One particularly concerning technique involved prompt injection within the LiteLLM pipeline. By crafting special prompts that mimicked system messages, attackers could manipulate the routing logic, directing certain queries to less secure or less monitored models. This allowed them to bypass content filters and usage limits that organizations had put in place.

Ollama Servers as Stepping Stones

Exposed Ollama instances were primarily used for two purposes: running uncensored versions of models that could produce malicious content normally blocked by commercial APIs, and as a staging ground for local data exfiltration. Because Ollama servers often run inside corporate networks with access to internal resources, compromising them gave attackers a foothold for deeper penetration.

In one documented case, an autonomous agent used an Ollama endpoint to analyze internal documents found on shared drives, extracting credentials, API keys, and intellectual property. The extracted data was then exfiltrated via the same Ollama API, disguised as routine inference traffic.

Why Enterprises Should Be Concerned

The abuse of AI gateways represents a blind spot for many security teams. Traditional network monitoring focuses on north-south traffic and known attack signatures, but AI inference traffic can be voluminous and complex.
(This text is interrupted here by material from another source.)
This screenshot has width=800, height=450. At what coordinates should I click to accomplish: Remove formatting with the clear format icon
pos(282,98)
Malicious prompts and responses often look like normal usage, making anomaly detection difficult. Additionally, the use of autonomous agents means that attacks can proceed at machine speed, often completing full kill chains in minutes rather than hours or days.
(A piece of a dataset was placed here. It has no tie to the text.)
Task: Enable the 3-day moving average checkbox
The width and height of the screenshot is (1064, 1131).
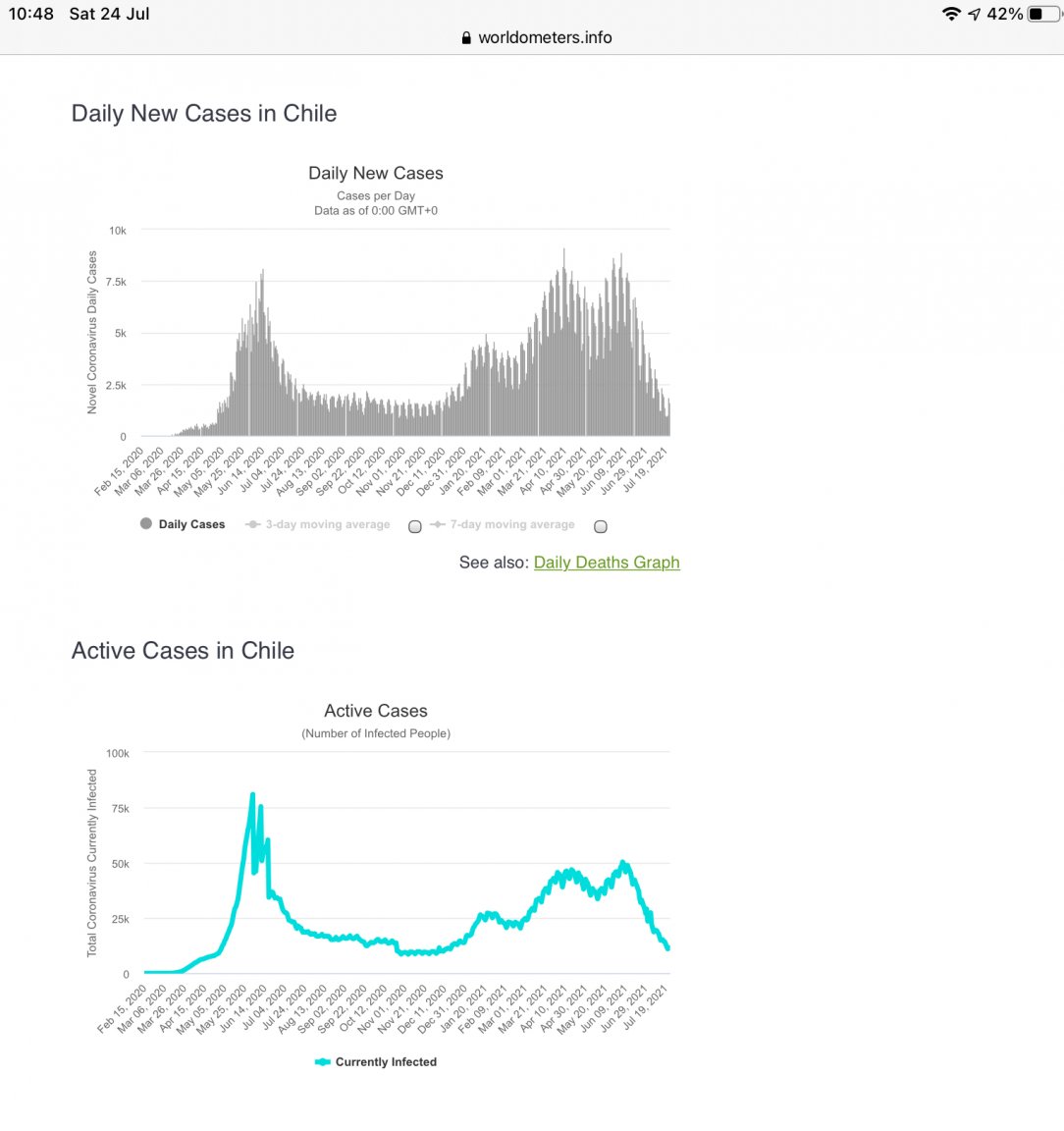Action: [x=415, y=526]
Complicating matters is the widespread assumption that AI infrastructure is isolated or low-risk. Many organizations rush to deploy AI capabilities without involving security teams, leading to misconfigurations and overly permissive access. The campaign between March and May 2026 served as a wake-up call: any exposed AI backend is a potential launchpad for sophisticated, self-directed attacks.

Mitigation Strategies

Security experts recommend immediate audits of all AI infrastructure to ensure that API endpoints are not publicly accessible. Specific steps include:

  • Enforce authentication: never expose Ollama, LiteLLM, or similar services without strong authentication. Use API keys, OAuth, or mTLS to restrict access.
  • Network segmentation: place AI servers behind firewalls and VPNs. Avoid binding services to 0.0.0.0 unless absolutely necessary.
  • Monitoring and logging: implement detailed logging for AI API calls, looking for unusual patterns such as repetitive scanning commands, code generation, or requests from unexpected IPs.
  • Regular configuration reviews: ensure default credentials are changed, and disable features like “allow-all” CORS policies.
  • Least privilege: limit the permissions of the LLM service account to only what is needed. Prevent it from accessing sensitive file systems or internal networks.
  • Update and patch: stay current with security patches for all AI tools, as vulnerabilities are frequently discovered.
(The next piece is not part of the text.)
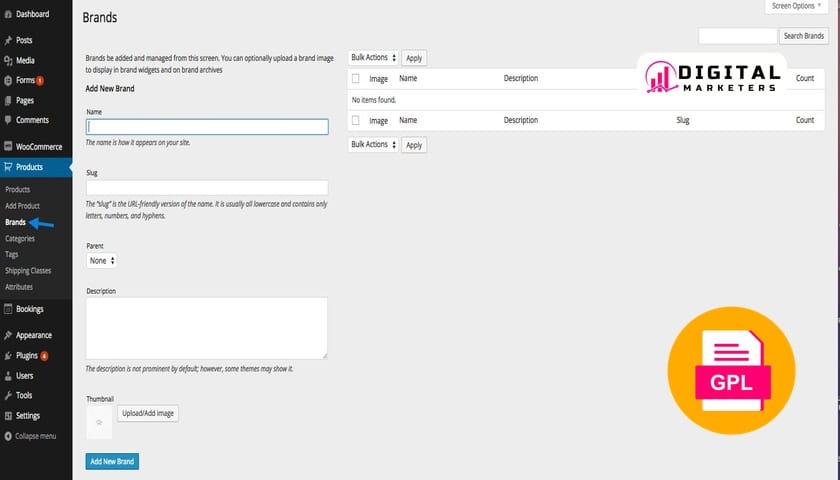Click the Slug text input field
840x480 pixels.
tap(207, 187)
For LiteLLM specifically, administrators should review all configured virtual keys and remove any that are unused or overly permissive. Enabling rate limiting and request validation can also prevent abuse.

Forward-Looking Analysis

The campaign exploiting Ollama and LiteLLM is unlikely to be an isolated event. As companies embed AI deeper into their operations, the attack surface grows. The next evolution may see attackers weaponizing retrieval-augmented generation (RAG) pipelines to exfiltrate data from knowledge bases, or poisoning model outputs to manipulate business decisions. Defenders must move quickly to treat AI endpoints with the same scrutiny as any other critical infrastructure—because adversaries already do.

With autonomous agents demonstrating their capability to chain together enterprise-grade exploits using stolen AI cycles, the time for assuming AI backends are safe by default is over. Organizations that fail to lock down their Ollama and LiteLLM instances risk becoming the next stepping stone in an automated attack chain.